In 2020, a Chinese theme park was forced to apologize for pushing a 75-kilogram (165-pound) pig off a platform in a "bungee jump" meant to entertain visitors. The animal was heard squealing in videos posted to social media as it plunged almost 67 meters (220 feet) from a platform at the park according to the BBC. The event occurred at the "Meixin Red Wine Town" in the Chongqing region of southwest China. The animal, with a purple cape around its neck, was brought onto the high platform tied to a pole by several employees before being attached to the bungee cord and pushed off in an event dubbed the "golden pig bungee jump". The pig survived the plunge but was slaughtered for food after the stunt, according to Chinese media. [Source: CBS News, January 20, 2020]

A polar bear named Pizza at the Grandview Mall Aquarium in Guangzhou was dubbed ‘world’s saddest polar bear’. The Guardian reported: “The three-year-old female bear become a focus of global attention since Hong Kong-based Animal Asia posted an online video of the bear lying on her side in a glass enclosure in Guangzhou. The Humane Society International called for the mall to be closed, saying footage of Pizza’s pacing and head-swaying behaviour were evidence of mental decline. The bear was eventually moved to a different zoo. [Source: The Guardian, November 14, 2016]

Poor Conditions at Chinese Zoos

David Neale, the director of the animal advocacy group Animals Asia, has spent 10 years visiting zoos and animals parks in China. In that time he has seen tigers with all their teeth removed, bears punched in the head by their trainers, animals whipped, beaten and prodded with metal hooks and hundreds of animals in filthy enclosures, where visitors taunt them and throw things at them and they have no place to escape the hot summer sun. “The condition are appalling,” he told the Los Angeles Times. “It’s setting the bar at the lowest level.” [Source: Lily Kuo, Los Angeles Times, September 2010]

Neale told the Los Angeles Times he mostly visited major zoos and parks. Conditions are though to be even worse at hundreds of small zoos and parks that have limited funds. Kato Loeffler of the International Find for Animal Welfare, told the Los Angeles Times, “The scenario that Animals Asia described is unfortunately very typical. But to be honest, these are probably the best conditions there are for animals in China. There are many places that are smaller with less money, and the conditions there, we can only imagine what they are.”

The Animals Asia report was released following the deaths of two giant pandas in July 2010. One was accidently killed by poison gas at the Jinan Zoo in Shandong Province. The other died at the Beijing Zoo from an untreated intestinal complication that was ignored for 20 days. Four months before that 11 Amur tigers starved to death at the Shenyang Forest Wild Animal Zoo in northeastern China. After these incidents the State Forestry Administration issues orders to zoos and parks to clean up their act but nothing was really done as there are no laws regarding captive animals in China to back up the orders.

Animal rights advocates also want to see an end to animal performances, which include bears riding bicycles, tigers leaping through flaming hoops and monkeys balancing on goats.
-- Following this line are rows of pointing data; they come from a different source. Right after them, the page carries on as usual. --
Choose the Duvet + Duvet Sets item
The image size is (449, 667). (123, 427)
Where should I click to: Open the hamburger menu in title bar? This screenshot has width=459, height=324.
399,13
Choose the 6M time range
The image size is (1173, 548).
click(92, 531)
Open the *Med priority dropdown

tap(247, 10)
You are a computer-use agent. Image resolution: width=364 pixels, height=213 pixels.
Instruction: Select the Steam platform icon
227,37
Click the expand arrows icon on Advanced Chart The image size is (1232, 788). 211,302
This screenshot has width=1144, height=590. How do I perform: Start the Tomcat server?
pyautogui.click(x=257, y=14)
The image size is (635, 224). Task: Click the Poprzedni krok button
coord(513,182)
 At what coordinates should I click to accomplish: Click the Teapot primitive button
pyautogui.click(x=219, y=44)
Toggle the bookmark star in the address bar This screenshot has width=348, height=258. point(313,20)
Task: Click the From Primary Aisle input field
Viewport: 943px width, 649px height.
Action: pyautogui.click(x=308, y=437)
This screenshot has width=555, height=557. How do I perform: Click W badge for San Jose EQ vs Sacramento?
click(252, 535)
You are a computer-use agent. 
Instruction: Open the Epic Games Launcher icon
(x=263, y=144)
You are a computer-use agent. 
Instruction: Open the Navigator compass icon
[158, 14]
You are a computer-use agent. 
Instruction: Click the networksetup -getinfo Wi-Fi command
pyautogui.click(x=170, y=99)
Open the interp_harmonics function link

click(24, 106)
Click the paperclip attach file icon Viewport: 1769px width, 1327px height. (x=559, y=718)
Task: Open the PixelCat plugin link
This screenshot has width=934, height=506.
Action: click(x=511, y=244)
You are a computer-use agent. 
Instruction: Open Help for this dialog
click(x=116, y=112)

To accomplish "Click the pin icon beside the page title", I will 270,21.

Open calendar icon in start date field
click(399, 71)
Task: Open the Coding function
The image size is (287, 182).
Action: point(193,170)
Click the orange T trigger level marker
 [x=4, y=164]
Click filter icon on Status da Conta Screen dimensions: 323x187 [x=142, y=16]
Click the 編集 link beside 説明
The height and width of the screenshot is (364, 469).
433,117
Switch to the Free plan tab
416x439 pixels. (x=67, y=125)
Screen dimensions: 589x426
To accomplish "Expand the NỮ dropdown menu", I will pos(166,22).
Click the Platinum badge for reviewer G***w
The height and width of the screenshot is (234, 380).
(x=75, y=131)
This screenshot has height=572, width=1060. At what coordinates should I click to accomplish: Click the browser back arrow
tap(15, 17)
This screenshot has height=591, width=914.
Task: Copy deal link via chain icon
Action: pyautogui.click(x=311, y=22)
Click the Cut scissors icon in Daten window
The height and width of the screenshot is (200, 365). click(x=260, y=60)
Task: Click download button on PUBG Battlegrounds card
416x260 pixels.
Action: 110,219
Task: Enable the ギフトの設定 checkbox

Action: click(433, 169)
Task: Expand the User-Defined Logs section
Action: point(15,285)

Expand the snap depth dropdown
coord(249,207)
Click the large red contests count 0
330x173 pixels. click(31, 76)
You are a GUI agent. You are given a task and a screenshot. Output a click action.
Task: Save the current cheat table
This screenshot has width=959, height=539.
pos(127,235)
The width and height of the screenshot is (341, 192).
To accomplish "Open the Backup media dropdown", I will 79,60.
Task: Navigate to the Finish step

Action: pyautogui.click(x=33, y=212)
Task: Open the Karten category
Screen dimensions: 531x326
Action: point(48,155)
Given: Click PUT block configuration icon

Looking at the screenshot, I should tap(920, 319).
The practice of allowing photos with orangutans at the Beijing Zoo was stopped when it was found some of the orangutans were drugged.

China, is home to more than 85 marine parks and related facilities. Many of the dolphins caught live rather than clubbed to death at the infamous Taiji dolphin hunt in Japan end up in China. The Washington Post reported: A live bottlenose, the easiest species to train, is worth between $8,000 and $10,000, and more than $40,000 after training, experts say. The live dolphins are mostly sent to China, where the marine park industry is booming and largely outside the international rulemaking that has turned its back on Taiji’s catch. China alone imported more than 200 live dolphins and whales from Japan in 2017 and 2018, trade data shows. [Source: Simon Denyer, Washington Post, October 14, 2019]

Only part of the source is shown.